**** Task input

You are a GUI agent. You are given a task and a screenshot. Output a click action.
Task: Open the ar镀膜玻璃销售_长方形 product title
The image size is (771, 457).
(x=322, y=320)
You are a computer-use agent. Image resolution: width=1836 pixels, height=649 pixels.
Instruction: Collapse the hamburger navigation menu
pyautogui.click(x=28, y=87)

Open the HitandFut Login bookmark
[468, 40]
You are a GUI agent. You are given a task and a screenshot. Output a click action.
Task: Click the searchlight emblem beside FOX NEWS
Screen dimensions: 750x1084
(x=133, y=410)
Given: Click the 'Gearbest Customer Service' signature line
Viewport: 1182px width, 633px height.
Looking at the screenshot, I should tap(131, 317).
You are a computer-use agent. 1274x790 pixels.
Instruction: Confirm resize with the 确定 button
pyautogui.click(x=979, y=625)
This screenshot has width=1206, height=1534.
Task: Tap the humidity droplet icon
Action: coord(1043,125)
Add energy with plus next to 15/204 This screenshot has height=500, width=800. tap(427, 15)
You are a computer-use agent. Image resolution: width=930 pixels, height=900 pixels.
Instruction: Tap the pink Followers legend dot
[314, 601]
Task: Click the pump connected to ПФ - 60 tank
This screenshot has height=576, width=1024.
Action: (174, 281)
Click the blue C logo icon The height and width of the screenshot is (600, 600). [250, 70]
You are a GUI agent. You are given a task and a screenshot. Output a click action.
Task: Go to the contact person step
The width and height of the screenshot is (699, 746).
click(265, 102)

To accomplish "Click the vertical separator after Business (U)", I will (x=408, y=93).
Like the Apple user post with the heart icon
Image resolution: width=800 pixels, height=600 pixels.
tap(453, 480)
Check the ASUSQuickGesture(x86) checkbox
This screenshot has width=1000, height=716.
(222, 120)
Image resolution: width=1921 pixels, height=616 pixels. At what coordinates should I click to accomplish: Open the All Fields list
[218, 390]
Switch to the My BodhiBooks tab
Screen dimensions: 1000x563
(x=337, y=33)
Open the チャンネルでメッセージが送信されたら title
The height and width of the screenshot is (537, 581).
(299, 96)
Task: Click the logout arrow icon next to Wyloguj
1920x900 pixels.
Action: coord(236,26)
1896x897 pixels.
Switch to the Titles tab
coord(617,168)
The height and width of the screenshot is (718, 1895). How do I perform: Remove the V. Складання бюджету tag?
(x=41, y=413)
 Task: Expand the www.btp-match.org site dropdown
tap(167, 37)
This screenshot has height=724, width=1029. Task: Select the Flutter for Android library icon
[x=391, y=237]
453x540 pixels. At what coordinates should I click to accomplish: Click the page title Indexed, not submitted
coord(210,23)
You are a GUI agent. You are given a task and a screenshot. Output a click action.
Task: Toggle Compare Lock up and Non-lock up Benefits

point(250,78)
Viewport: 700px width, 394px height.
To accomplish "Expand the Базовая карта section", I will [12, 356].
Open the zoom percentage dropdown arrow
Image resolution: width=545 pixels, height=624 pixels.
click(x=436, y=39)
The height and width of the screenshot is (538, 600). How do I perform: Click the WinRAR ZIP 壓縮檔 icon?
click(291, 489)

********

Your objective - Search the records for the word "computer", then list every line that has it.

Response to this task -
You are a computer-use agent. Image resolution: width=1836 pixels, height=649 pixels.
You are a computer-use agent. 1274x790 pixels.
You are a computer-use agent. Image resolution: width=930 pixels, height=900 pixels.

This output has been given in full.